Project postdoctoral fellow Dr Jo Edge will give a paper at 'Writing the Self in Pain: Historial Perspectives', a two-day conference hosted by the Experiencing Agony project team at the University of Helsinki, Finland, 24–25 October 2024.
The paper is titled 'Alice Thornton and the Memory of Emotional Pain'. An abstract is below.
Alice Thornton (1626–1707) produced four autobiographical books, which wrote and rewrote her life. All four books focus to some degree on deliverances – the times God spared her from danger or death. Therefore, all four books (labelled by the Alice Thornton’s Books project as Books 1, 2, 3, and Book Rem) contain rich accounts of illness. Until the Thornton’s Books project, scholars have tended to work with the Surtees Society’s 1875 composite edition of Thornton (which uses Book 1 as its base with limited material from other books) and Anselment’s 2014 edition of Book 1. This paper will therefore focus on hereto-unavailable material in Book 2 and Book 3 – written as late as the 1680s and 1690s – but describing events of the 1650s and 1660s – to think about how Thornton rewrote her emotional pain decades later.
One type of illness recounted in Thornton’s books is that of serious illness caused by sudden shock. In February 1655, Thornton was in bed after giving birth to her second daughter when her maid called her. Her one-year-old daughter, in her cot, was experiencing convulsive fits:
I was lying the next chamber to her and did hear her when she came out of them [i.e., her fits] to give great shrieks and so suddenly that it frightened me extremely, and all the time of this poor child's illness I myself was at death's door by the extreme excess of those, upon the fright and terror that came upon me with so great floods that I was spent and my breath lost, my strength departed from me and I could not speak for fainting and was dispirited. My dear mother and aunt and friends did not expect my life. (Book 2)

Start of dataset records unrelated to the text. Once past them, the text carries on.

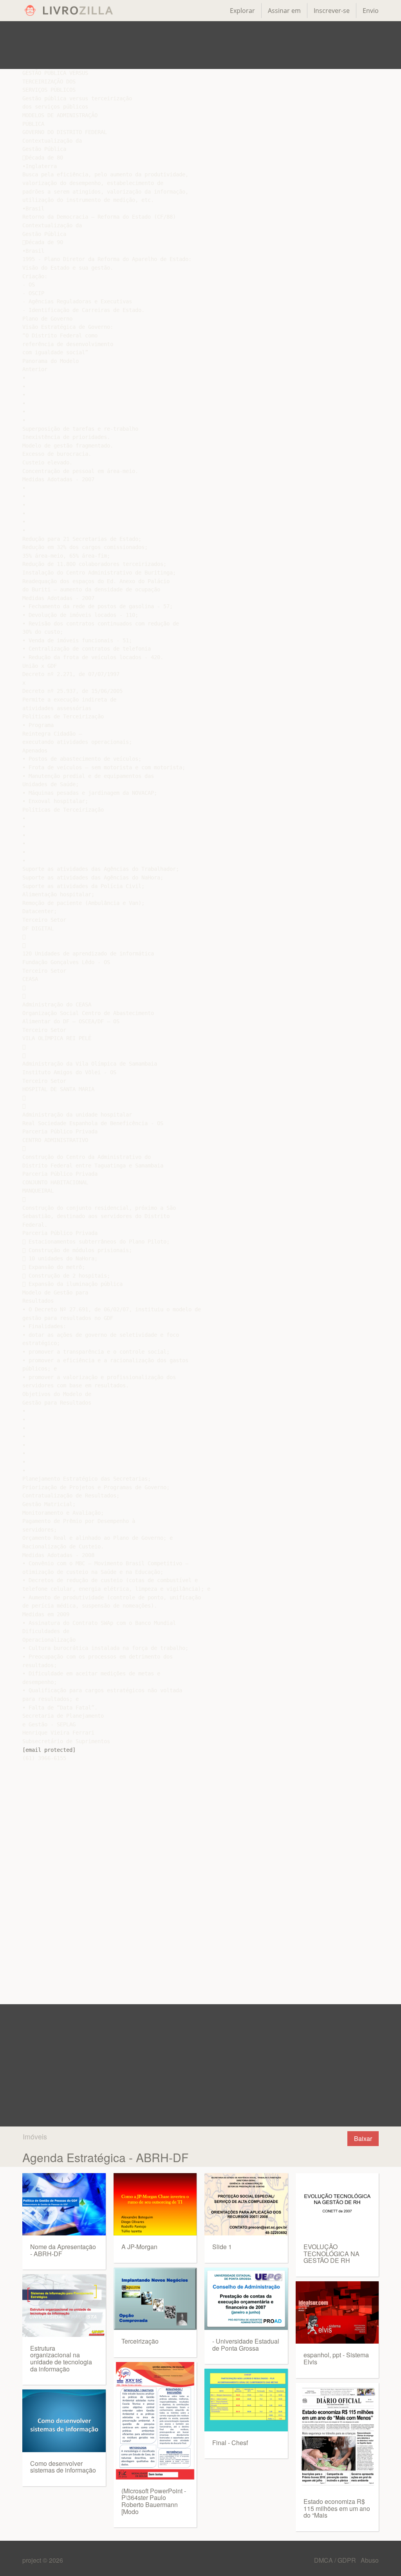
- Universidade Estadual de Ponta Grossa (245, 2345)
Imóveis (35, 2136)
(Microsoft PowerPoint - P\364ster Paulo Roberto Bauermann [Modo (153, 2501)
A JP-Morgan (139, 2246)
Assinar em (284, 10)
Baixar (363, 2138)
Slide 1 (222, 2246)
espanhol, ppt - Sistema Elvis (336, 2358)
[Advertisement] (200, 45)
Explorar (242, 10)
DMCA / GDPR (336, 2560)
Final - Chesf (230, 2442)
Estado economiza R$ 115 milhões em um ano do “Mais (336, 2508)
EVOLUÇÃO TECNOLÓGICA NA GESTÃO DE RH (331, 2253)
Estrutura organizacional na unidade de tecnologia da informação (61, 2358)
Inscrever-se (332, 10)
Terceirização (140, 2341)
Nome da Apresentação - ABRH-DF (63, 2250)
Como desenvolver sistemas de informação (63, 2467)
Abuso (370, 2560)
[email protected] (49, 1750)
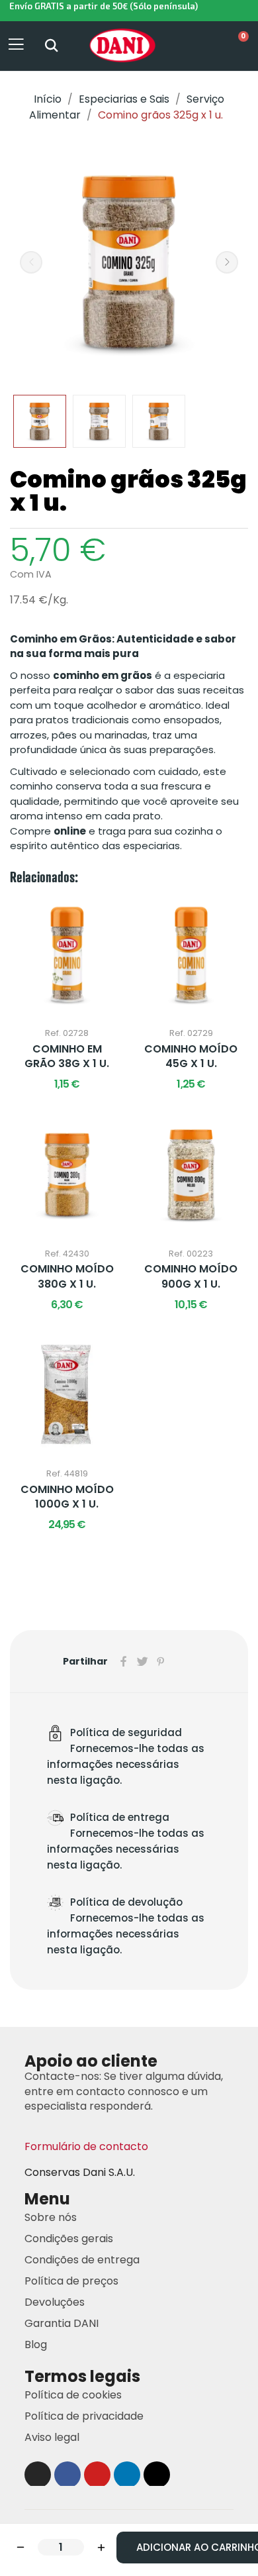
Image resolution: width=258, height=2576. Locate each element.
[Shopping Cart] (236, 45)
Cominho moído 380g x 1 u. (67, 1276)
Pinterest (160, 1661)
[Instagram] (37, 2474)
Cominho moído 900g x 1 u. (190, 1276)
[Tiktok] (157, 2474)
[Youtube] (97, 2474)
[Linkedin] (127, 2474)
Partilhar (123, 1661)
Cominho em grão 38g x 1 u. (66, 1056)
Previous (31, 262)
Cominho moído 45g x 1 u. (190, 1056)
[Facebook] (67, 2474)
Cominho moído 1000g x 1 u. (67, 1497)
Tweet (142, 1661)
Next (227, 262)
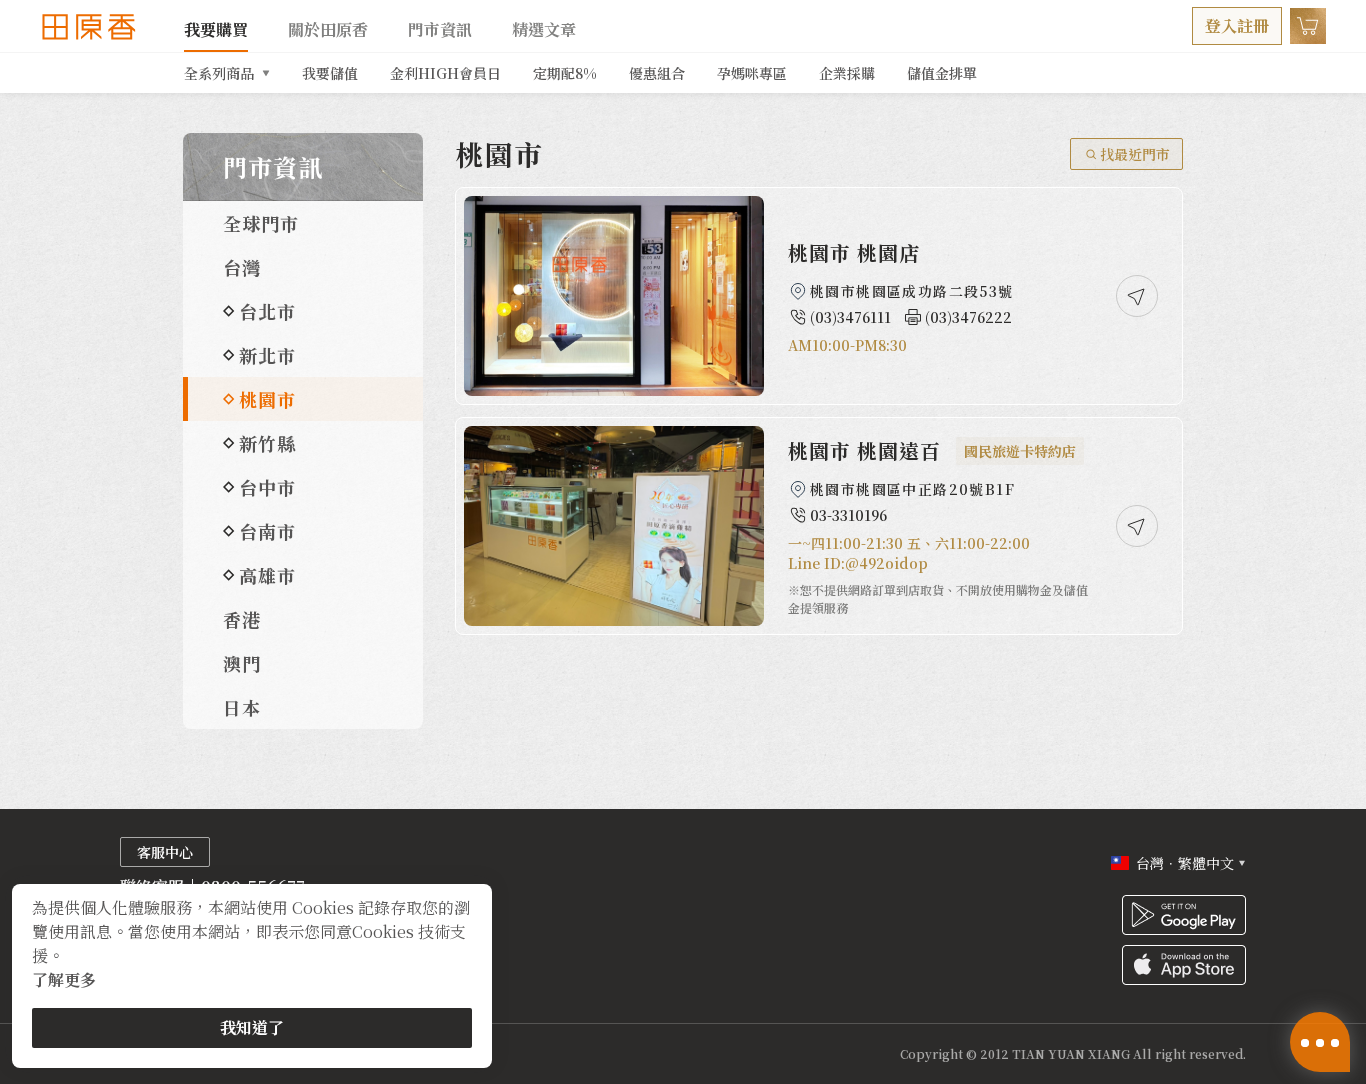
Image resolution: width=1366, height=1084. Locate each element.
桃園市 (267, 399)
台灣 (242, 267)
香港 (242, 619)
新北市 (267, 355)
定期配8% (565, 73)
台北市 (267, 311)
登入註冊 (1237, 25)
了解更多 (64, 979)
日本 (242, 707)
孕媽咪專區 (752, 73)
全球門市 (261, 223)
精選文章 (544, 29)
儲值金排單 (942, 73)
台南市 (267, 531)
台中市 (267, 487)
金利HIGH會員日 (445, 73)
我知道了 (252, 1027)
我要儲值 (330, 73)
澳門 (242, 663)
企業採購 (847, 73)
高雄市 (267, 575)
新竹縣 (267, 443)
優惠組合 (657, 73)
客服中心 (165, 852)
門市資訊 (440, 29)
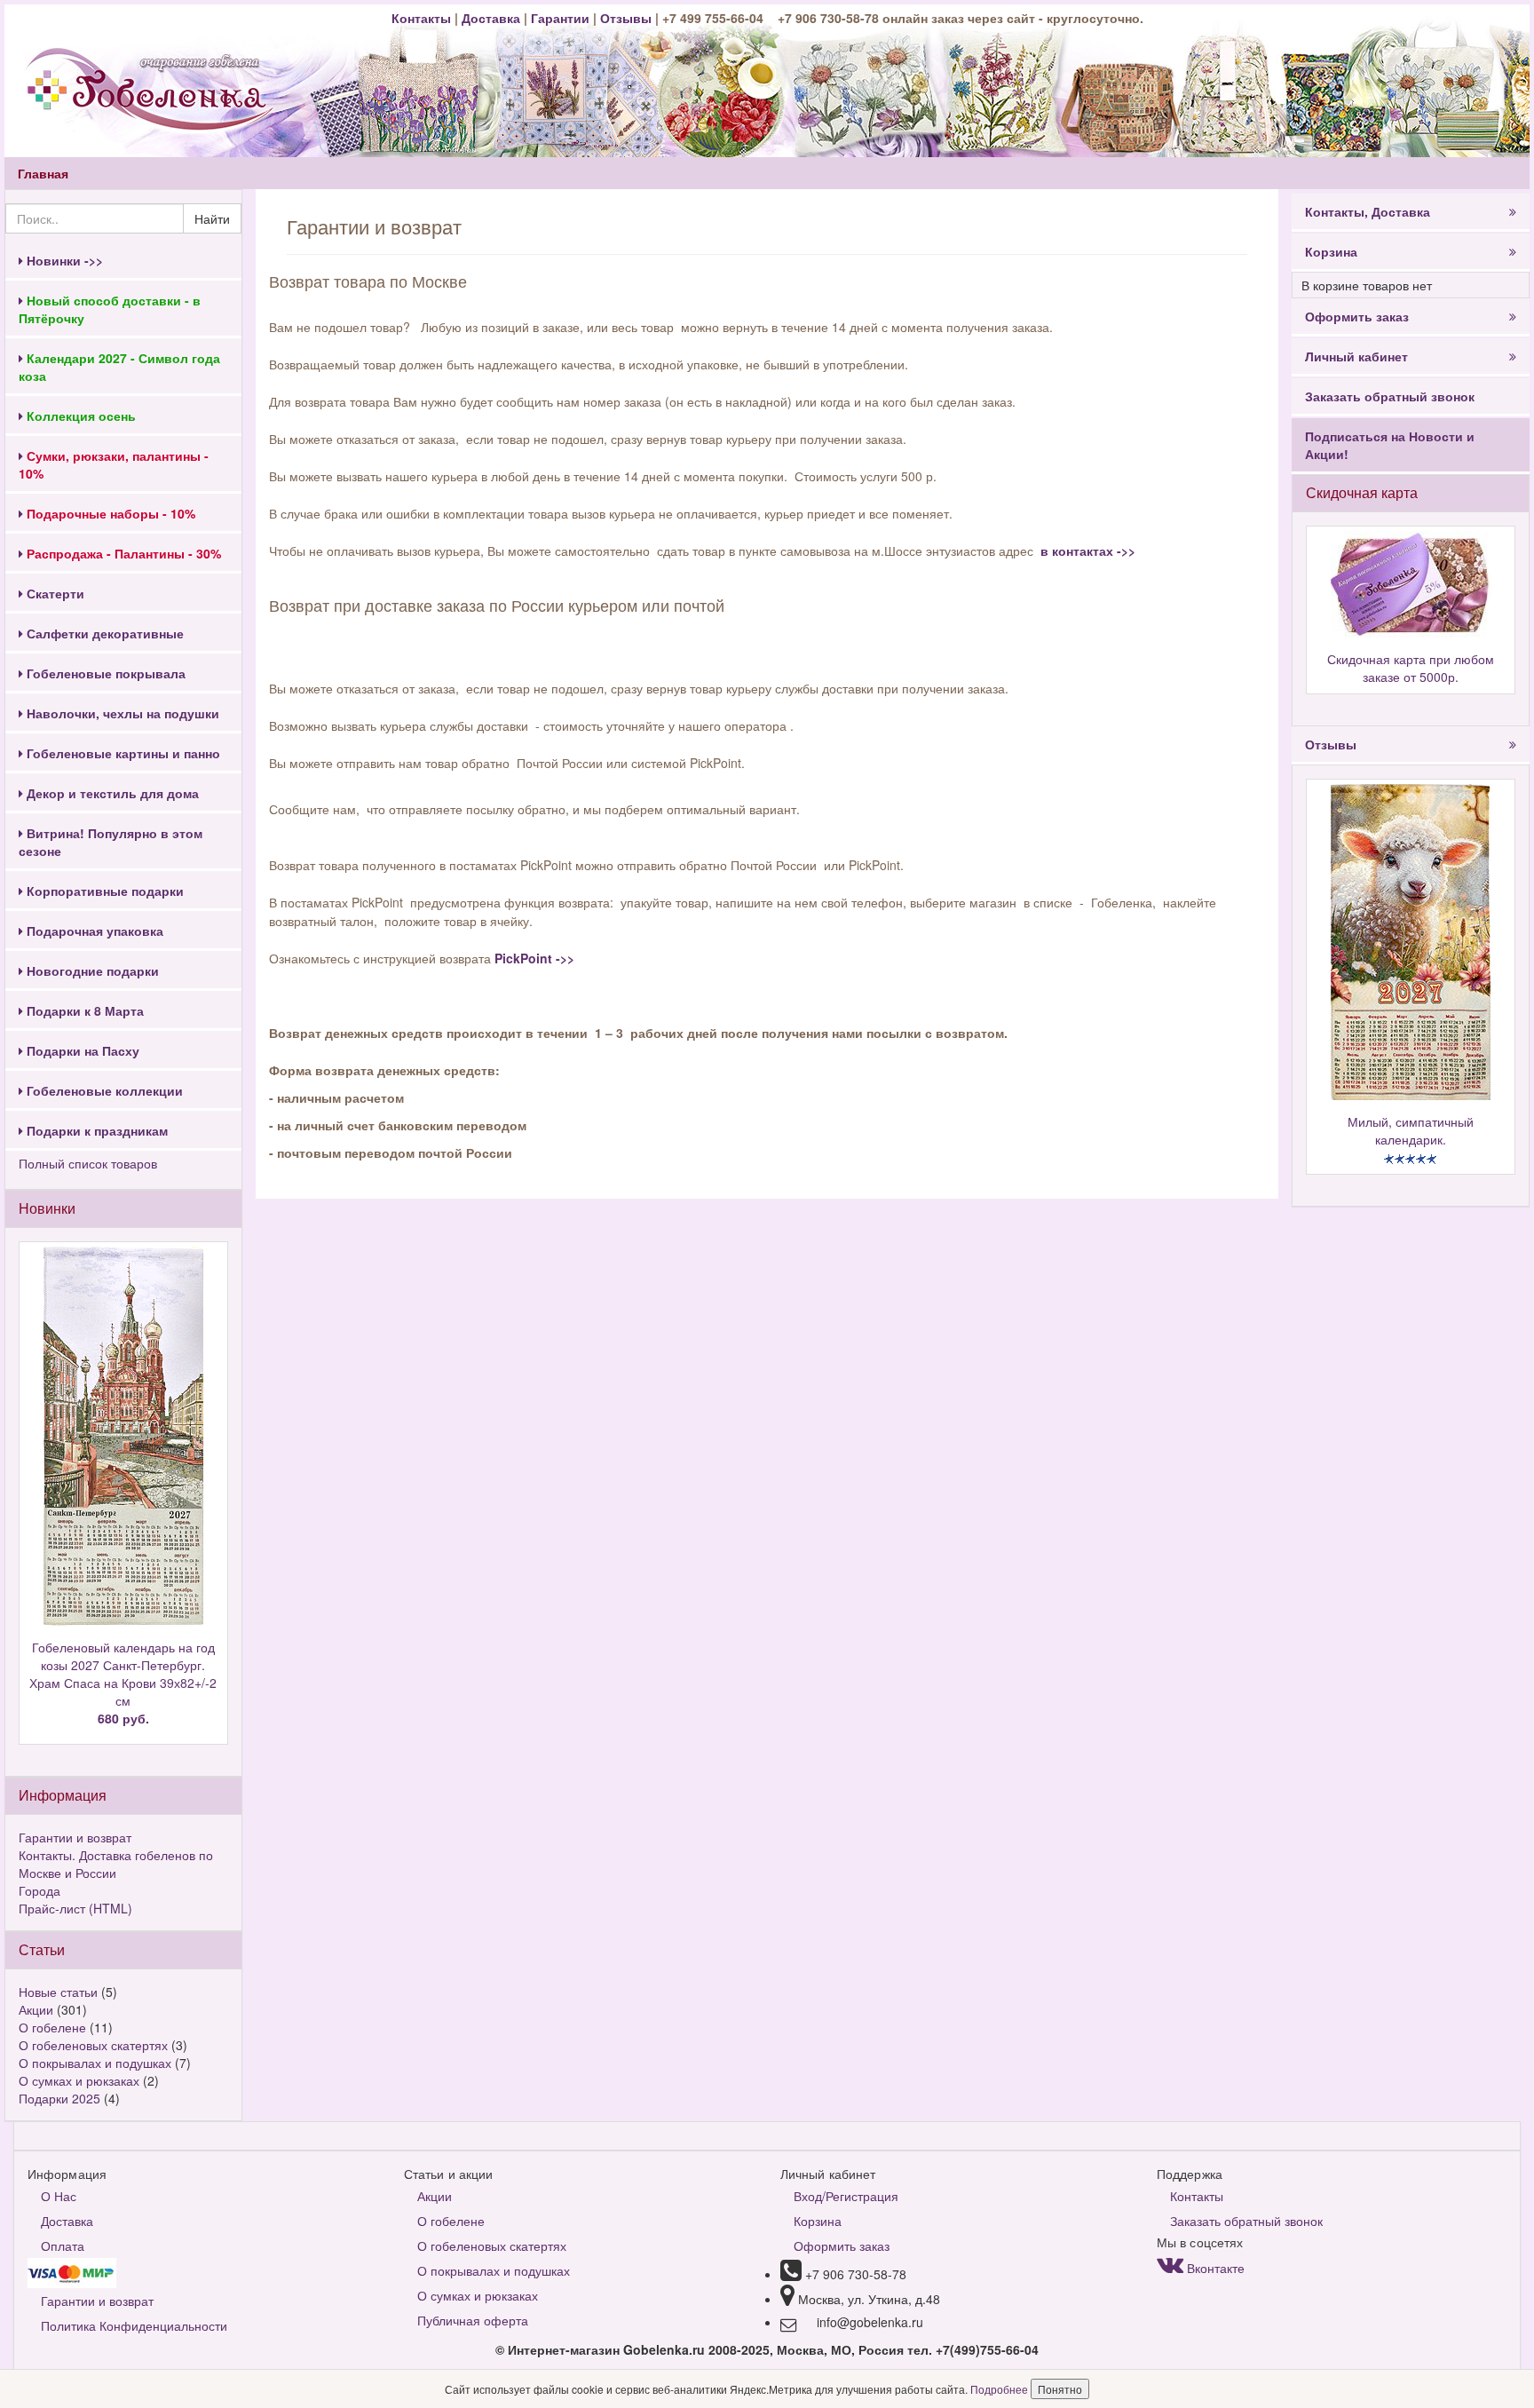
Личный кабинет (1356, 356)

Many of Thornton’s descriptions of traumatic illness follow a process: a sudden shock causes a ‘flood’ of humours, leading to fears for her death. This paper will demonstrate that this conception of the inner workings of the body was in line with how early modern doctors – and laypeople – conceived of their bodies and illness. It will also consider how Thornton wrote her emotional pain differently – or not – as an older woman.